(BRANO ESTRATTO)
---

Rompere il silenzio sui temi più delicati e attuali della società contemporanea, trasformando la vulnerabilità in uno strumento di consapevolezza collettiva. Domenica 28 giugno, alle ore 17.30, piazza Nicola Vercellone (la Madonnina) a Cherasco ospiterà il terzo appuntamento di "Scomod* - Festival del pensiero libero". Protagonista dell'incontro sarà Giulia Caterina Boverio con l'intervento "Uscire dal buio. Performance sociale: il lato oscuro tra mente e dipendenze".
Attrice e autrice, nota al grande pubblico per il ruolo di Valentina nella sitcom di Disney Channel "Quelli dell'intervallo", Giulia Caterina Boverio ha saputo trasformare una profonda crisi personale legata alle dipendenze in un cammino di rinascita e divulgazione. Oggi, come co-conduttrice del podcast "Fuori dal buio" insieme a Luca Casadei, offre importanti strumenti di supporto a chi vive momenti di fragilità. Il dibattito cheraschese, moderato da Amos Sarvia, esplorerà le crepe che si nascondono dietro l'ossessione contemporanea per il successo e l'apparire, analizzando quella pressione costante che può alimentare il disagio psicologico.
L'evento sarà anche l'occasione per presentare il suo volume "Figli del buio", pubblicato da Piemme Edizioni, e si concluderà con il classico firmacopie. L'opera sarà acquistabile direttamente sul posto grazie alla collaborazione con la Libreria Milton di Alba. L'ingresso all'incontro è a offerta libera e l'intero ricavato della serata verrà devoluto all'associazione Casa del giovane - Team Rogoredo di Pavia.

---

(DATI MOSTRATI)
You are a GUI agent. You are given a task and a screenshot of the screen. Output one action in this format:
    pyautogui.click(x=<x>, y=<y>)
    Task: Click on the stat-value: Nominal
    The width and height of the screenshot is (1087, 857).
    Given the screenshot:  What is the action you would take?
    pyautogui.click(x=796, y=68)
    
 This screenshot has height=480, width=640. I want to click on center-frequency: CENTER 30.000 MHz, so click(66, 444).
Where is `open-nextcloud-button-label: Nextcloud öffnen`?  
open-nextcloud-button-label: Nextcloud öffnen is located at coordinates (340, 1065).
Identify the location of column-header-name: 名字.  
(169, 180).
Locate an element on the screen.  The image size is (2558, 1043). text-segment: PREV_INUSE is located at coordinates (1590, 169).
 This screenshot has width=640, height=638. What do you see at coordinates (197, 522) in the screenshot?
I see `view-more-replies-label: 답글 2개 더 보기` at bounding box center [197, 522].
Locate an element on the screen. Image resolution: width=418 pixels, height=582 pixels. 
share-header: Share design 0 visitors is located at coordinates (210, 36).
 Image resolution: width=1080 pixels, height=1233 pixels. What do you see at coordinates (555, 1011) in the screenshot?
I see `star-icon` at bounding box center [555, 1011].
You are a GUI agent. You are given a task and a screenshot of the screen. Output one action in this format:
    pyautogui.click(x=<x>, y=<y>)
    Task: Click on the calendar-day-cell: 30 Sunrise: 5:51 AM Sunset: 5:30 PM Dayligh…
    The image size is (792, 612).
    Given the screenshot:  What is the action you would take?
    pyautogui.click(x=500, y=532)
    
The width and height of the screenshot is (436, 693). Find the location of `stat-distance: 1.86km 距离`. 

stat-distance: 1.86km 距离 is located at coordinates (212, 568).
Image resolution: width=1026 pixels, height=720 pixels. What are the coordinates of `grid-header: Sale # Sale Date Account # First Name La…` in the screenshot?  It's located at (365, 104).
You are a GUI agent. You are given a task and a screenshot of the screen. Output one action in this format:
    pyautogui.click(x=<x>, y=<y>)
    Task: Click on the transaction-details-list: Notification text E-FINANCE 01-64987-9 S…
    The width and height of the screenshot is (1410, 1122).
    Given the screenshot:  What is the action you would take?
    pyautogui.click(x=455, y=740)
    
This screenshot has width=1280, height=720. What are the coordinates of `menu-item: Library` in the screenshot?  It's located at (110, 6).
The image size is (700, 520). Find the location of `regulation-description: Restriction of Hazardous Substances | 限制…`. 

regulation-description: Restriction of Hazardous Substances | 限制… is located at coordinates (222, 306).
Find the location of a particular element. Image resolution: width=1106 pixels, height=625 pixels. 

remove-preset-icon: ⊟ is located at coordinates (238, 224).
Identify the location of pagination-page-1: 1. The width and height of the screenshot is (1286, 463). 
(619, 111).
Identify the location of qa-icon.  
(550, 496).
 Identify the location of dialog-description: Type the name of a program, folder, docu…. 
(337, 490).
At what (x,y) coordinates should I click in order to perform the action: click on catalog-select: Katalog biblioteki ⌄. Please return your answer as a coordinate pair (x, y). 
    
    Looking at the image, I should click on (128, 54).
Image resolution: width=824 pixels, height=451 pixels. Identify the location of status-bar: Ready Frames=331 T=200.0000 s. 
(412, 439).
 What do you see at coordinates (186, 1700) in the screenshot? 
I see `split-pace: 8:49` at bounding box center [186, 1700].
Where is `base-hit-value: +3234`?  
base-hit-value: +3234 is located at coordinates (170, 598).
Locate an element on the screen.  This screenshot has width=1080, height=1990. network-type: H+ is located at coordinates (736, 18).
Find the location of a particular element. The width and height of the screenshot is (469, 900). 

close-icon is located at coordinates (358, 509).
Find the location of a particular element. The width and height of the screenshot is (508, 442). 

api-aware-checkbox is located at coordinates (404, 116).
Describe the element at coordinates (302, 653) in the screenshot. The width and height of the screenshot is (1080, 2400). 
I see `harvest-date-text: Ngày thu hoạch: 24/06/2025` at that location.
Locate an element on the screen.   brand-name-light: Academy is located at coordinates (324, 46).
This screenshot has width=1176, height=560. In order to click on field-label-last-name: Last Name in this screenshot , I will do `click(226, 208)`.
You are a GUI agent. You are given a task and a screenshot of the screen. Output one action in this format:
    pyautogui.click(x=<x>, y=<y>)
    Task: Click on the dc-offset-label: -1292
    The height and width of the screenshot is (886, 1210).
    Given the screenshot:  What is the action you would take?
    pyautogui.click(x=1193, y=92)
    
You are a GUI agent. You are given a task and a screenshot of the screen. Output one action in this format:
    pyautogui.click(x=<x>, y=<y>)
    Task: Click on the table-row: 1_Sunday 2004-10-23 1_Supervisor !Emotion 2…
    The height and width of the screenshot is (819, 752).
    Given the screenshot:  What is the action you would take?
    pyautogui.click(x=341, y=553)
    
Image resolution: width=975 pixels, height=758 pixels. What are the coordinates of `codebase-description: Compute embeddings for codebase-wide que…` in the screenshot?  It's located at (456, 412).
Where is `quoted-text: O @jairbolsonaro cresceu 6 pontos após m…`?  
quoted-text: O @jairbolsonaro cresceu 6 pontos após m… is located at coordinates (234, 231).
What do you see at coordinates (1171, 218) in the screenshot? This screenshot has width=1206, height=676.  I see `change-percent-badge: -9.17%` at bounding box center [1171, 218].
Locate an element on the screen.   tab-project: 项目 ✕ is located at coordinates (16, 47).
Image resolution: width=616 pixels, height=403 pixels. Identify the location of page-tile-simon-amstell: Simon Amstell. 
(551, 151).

---

(COSA SI CHIEDE)
Puoi trascrivere parola per parola il brano sull'incontro di Cherasco, tra "L'evento sarà anche" e "Rogoredo di Pavia.", entrambi compresi? I dati costituiscono un materiale a parte, distinto dal brano.

(RISPOSTA SCRITTA)
L'evento sarà anche l'occasione per presentare il suo volume "Figli del buio", pubblicato da Piemme Edizioni, e si concluderà con il classico firmacopie. L'opera sarà acquistabile direttamente sul posto grazie alla collaborazione con la Libreria Milton di Alba. L'ingresso all'incontro è a offerta libera e l'intero ricavato della serata verrà devoluto all'associazione Casa del giovane - Team Rogoredo di Pavia.